Bei der Veranstaltung „Wem gehört die (Salz-) Straße?“ am 18. Januar schlug das Aktionsbündnis mögliche Maßnahmen vor, wie Tempo 30 oder die Einrichtung von Radwegen im südlichen Abschnitt der Straße. Wo die Salzstraße besonders eng ist, wäre in den Augen des Bündnisses ein „Shared Space“ die beste Lösung. Der Begriff beschreibt die Idee eines gleichberechtigten Miteinanders im Verkehr bei einem stadtverträglichen Tempo. Wo möglich, solle die Stadt zudem Flächen entsiegeln und Bäume pflanzen. Dem Oberbürgermeister Thomas Kiechle, dem Mobilitätsmanager Stefan Sommerfeld und den Mitgliedern des Mobilitätsauschusses wurden die Ergebnisse ebenfalls übergeben. 

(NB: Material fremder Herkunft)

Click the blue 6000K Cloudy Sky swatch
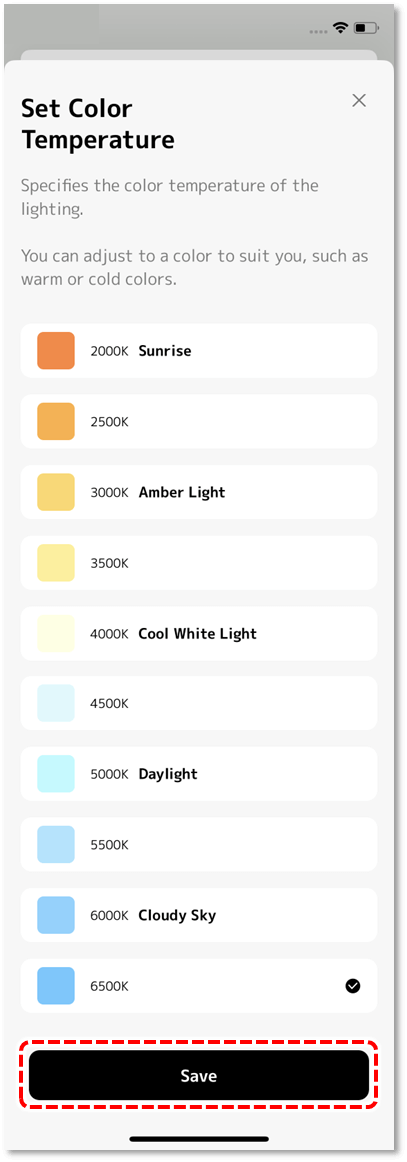This screenshot has height=1162, width=407. pyautogui.click(x=56, y=915)
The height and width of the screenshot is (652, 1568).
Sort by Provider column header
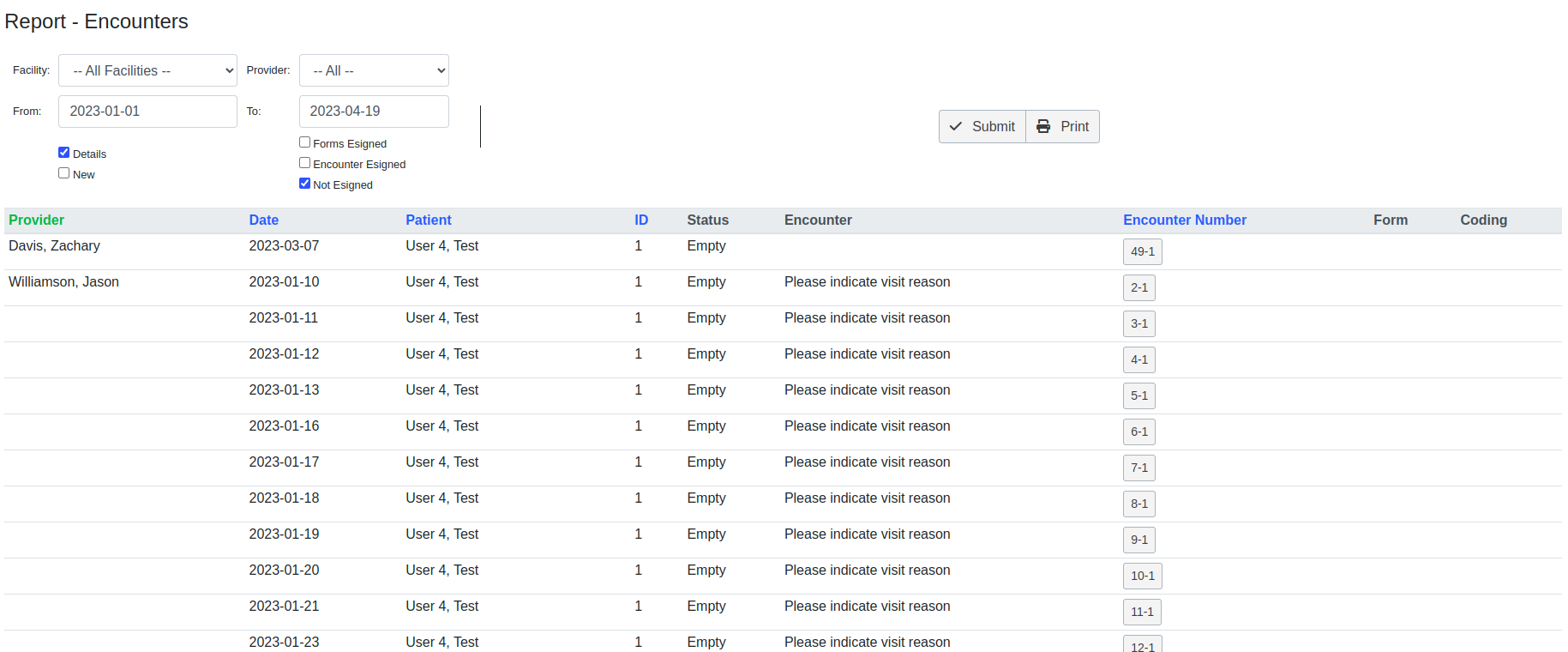36,220
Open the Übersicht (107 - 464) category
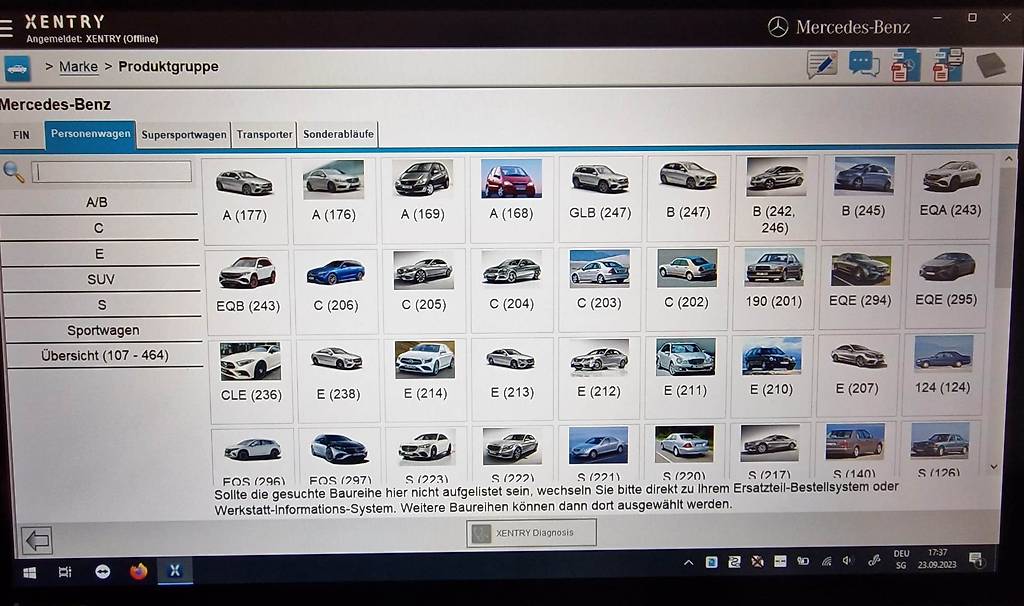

VCD-Projektleiterin “Straßen für Menschen“, Tanja Terruli: „Mit unserem Projekt unterstützen wir das bürgerschaftliche Engagement für die Verkehrswende. Unser Ziel sind lebenswerte Städte, in denen sich die Menschen gern aufhalten. Das heißt auch, dass wir weniger Lärm und saubere Luft in unseren Städten brauchen. Und mehr Platz für Zufußgehende und Radfahrende. Das Aktionsbündnis „Eine für alle: Salzstraße fairteilen“ zeigt exemplarisch auf, wie diese Themen auf kommunaler Ebene breit in der Gesellschaft diskutiert werden können.“

Das Projekt Straßen für Menschen des Verkehrsclubs Deutschland e.V. wird von PHINEO im Rahmen der Initiative Mobilitätskultur gefördert. Ziel der Initiative Mobilitätskultur ist es, eine erfolgreiche Verkehrswende einzuleiten und lebenswerte Städte zu schaffen. In den kommenden zehn Jahren werden Projekte und Organisationen gefördert, die das Bewusstsein für Mobilität verändern und urbane sowie lebenswerte Räume schaffen, in denen Menschen gerne auf ihr eigenes Auto verzichten.